● **Data excerpts**
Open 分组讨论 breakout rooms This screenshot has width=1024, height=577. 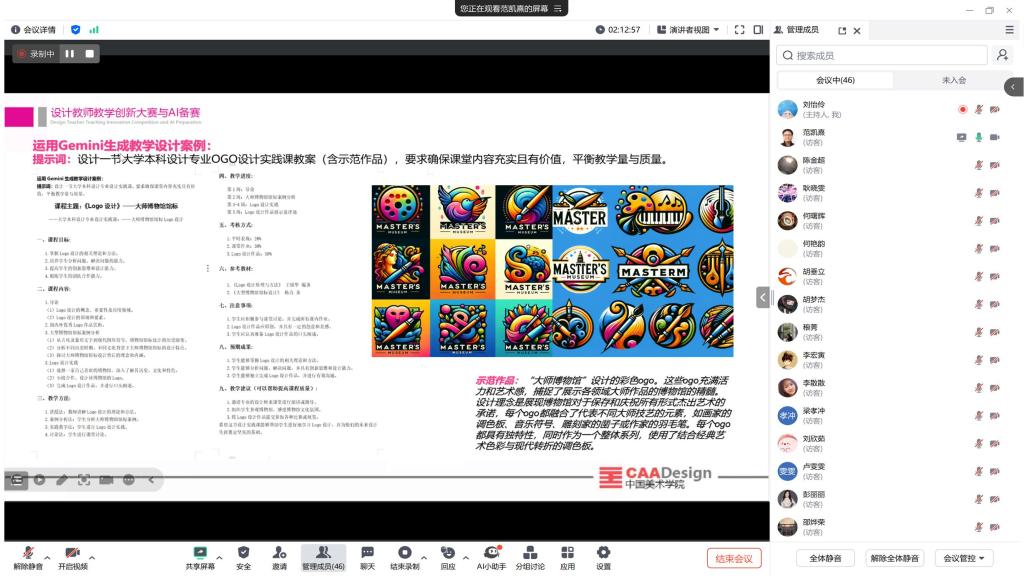pyautogui.click(x=530, y=556)
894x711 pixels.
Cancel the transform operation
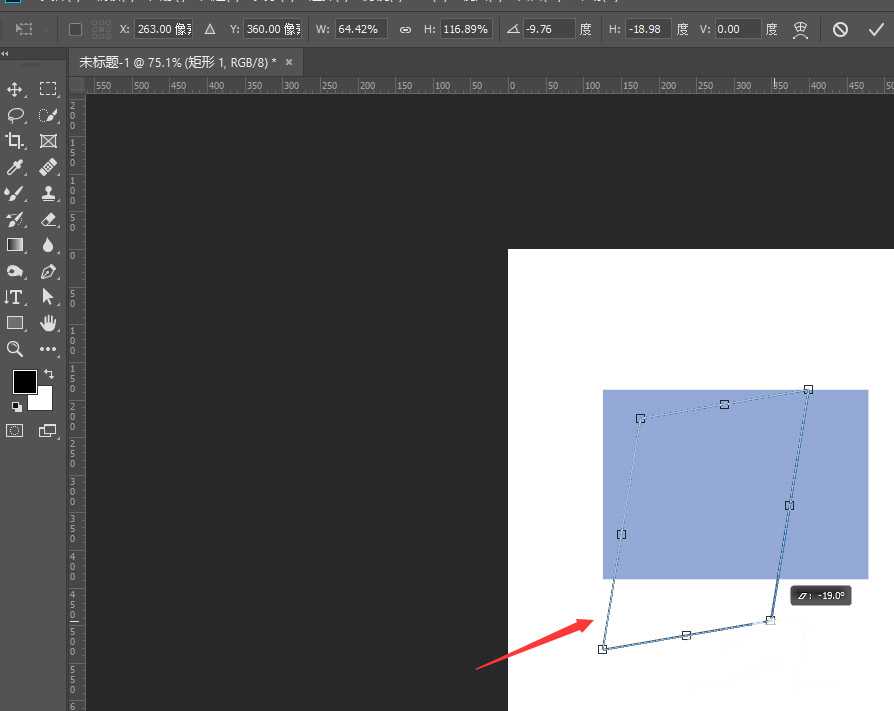[x=840, y=29]
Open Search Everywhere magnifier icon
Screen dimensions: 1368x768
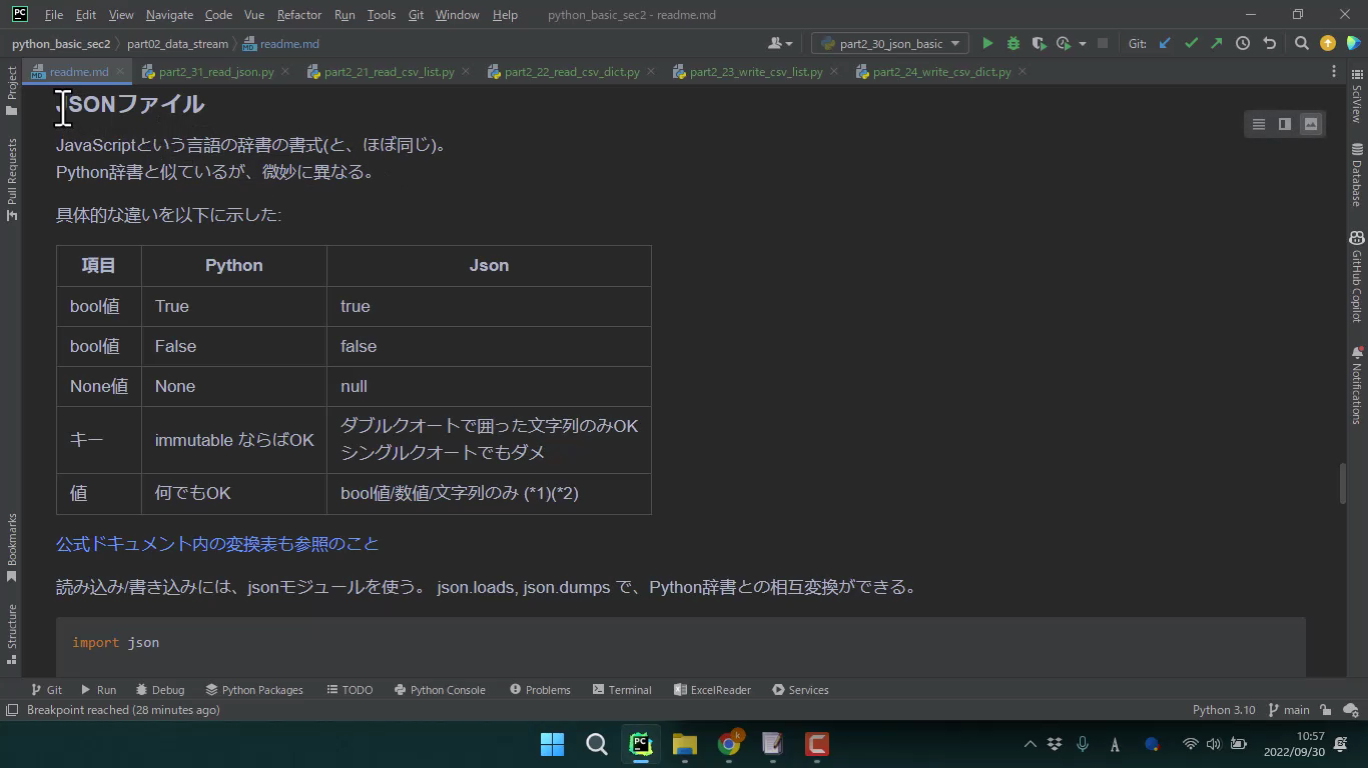1301,43
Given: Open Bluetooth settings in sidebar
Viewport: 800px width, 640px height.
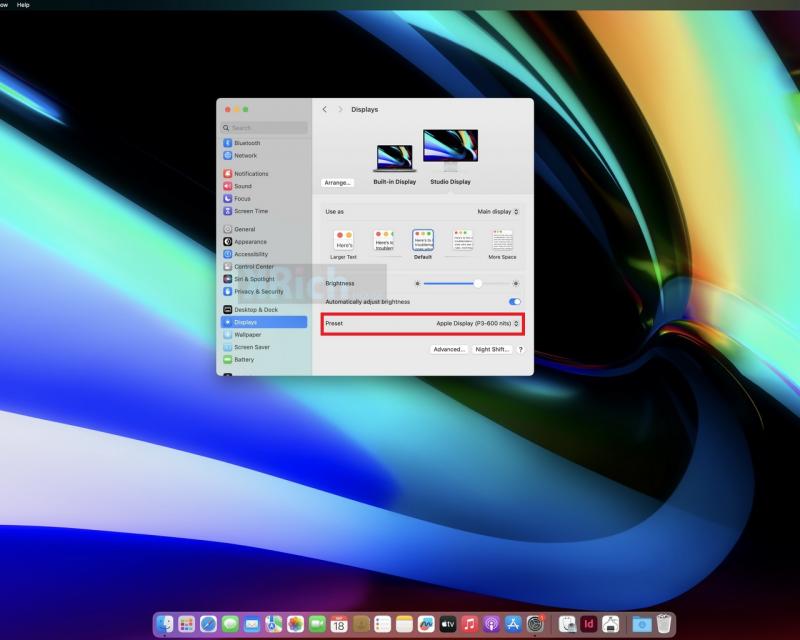Looking at the screenshot, I should click(x=246, y=143).
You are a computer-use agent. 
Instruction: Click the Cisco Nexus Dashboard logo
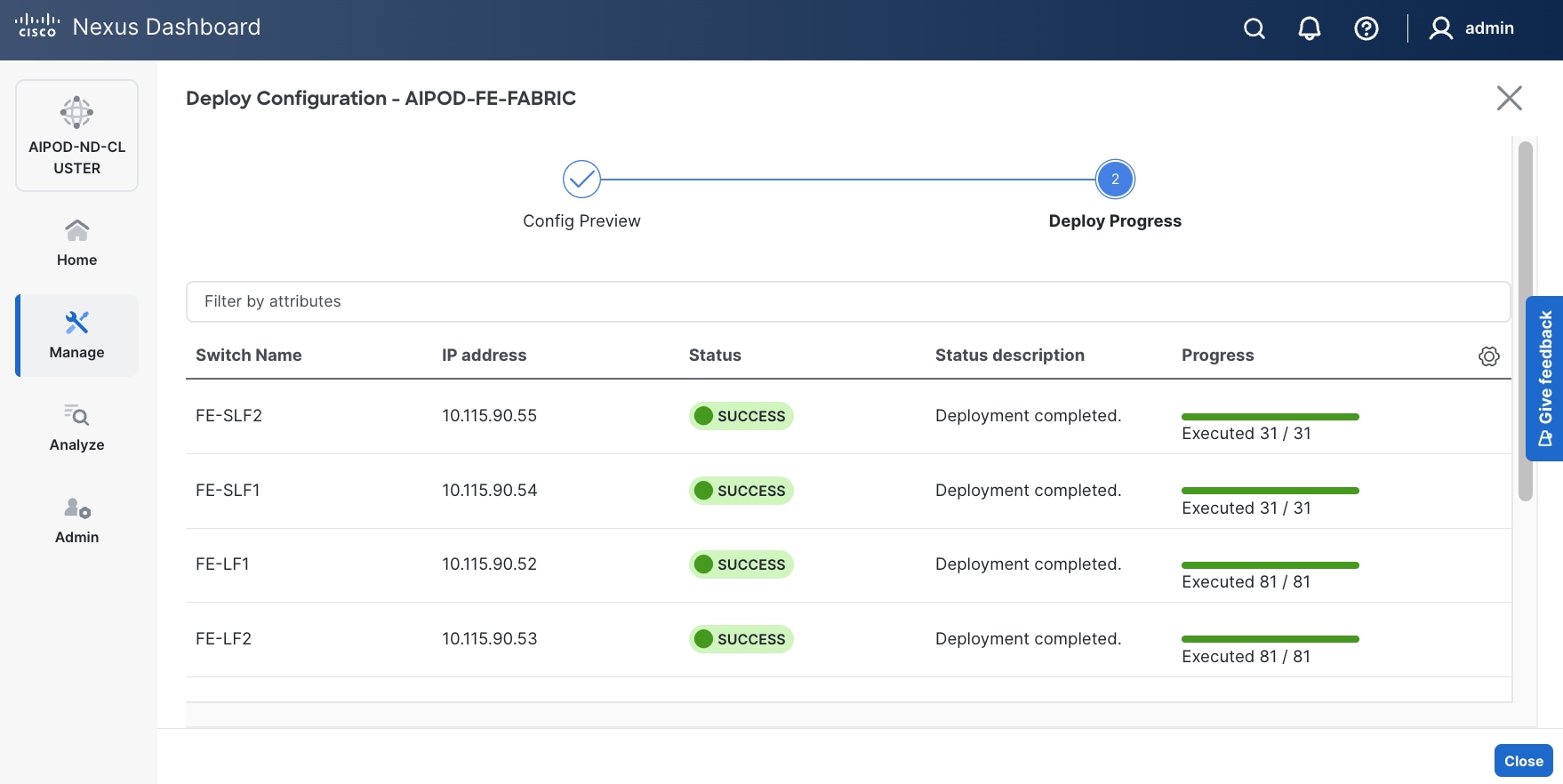138,27
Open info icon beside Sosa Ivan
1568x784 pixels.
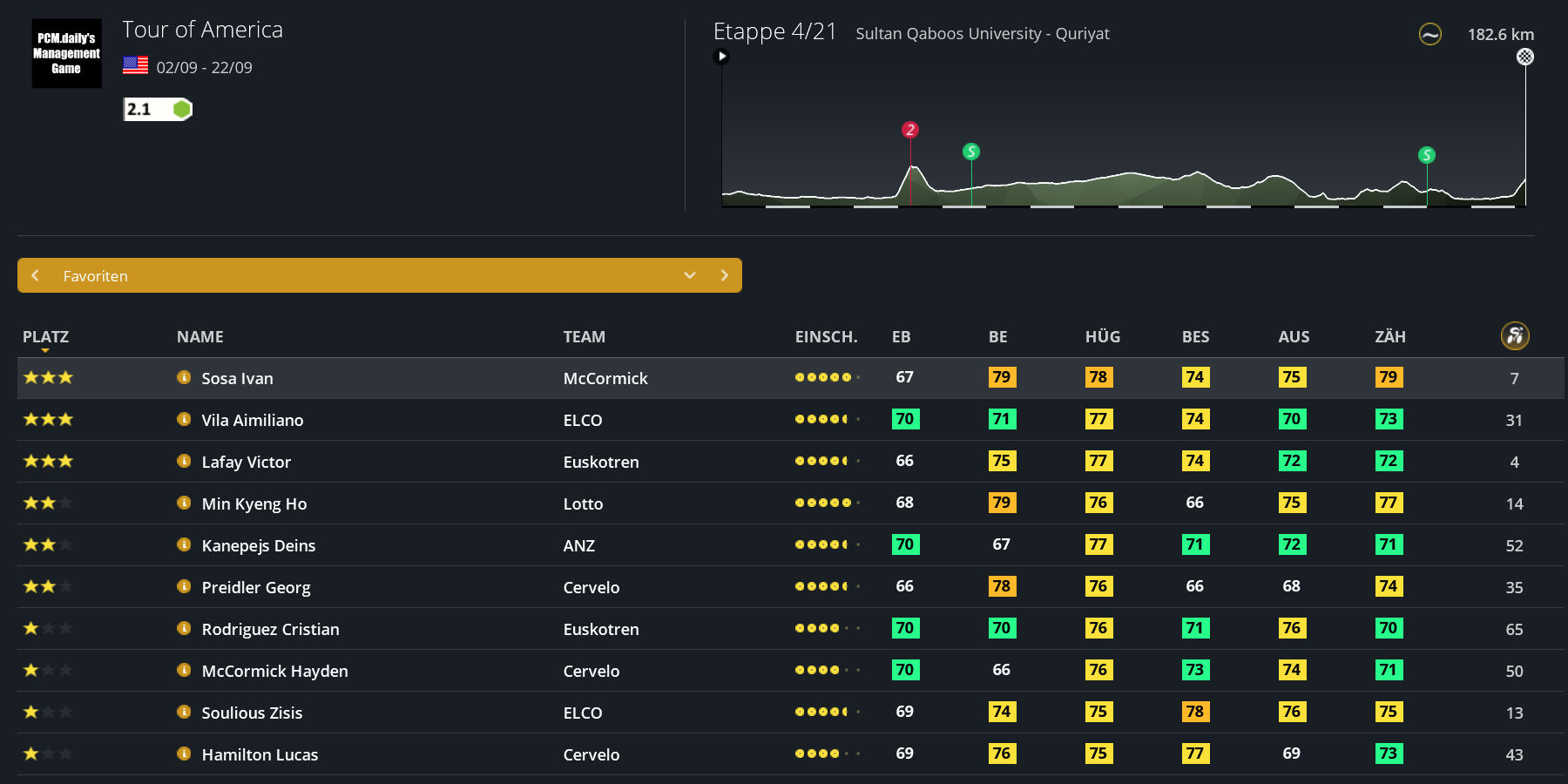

● **The task**
Would you print, exactly as they appear, the lines from the line with "Viewport: 800px width, 640px height." through the end of the entries above, leaving out the pictures?

● **Answer section**
Viewport: 800px width, 640px height.
Looking at the screenshot, I should click(x=246, y=143).
You are a computer-use agent. 
Instruction: Click the Cisco Nexus Dashboard logo
138,27
Open info icon beside Sosa Ivan
1568x784 pixels.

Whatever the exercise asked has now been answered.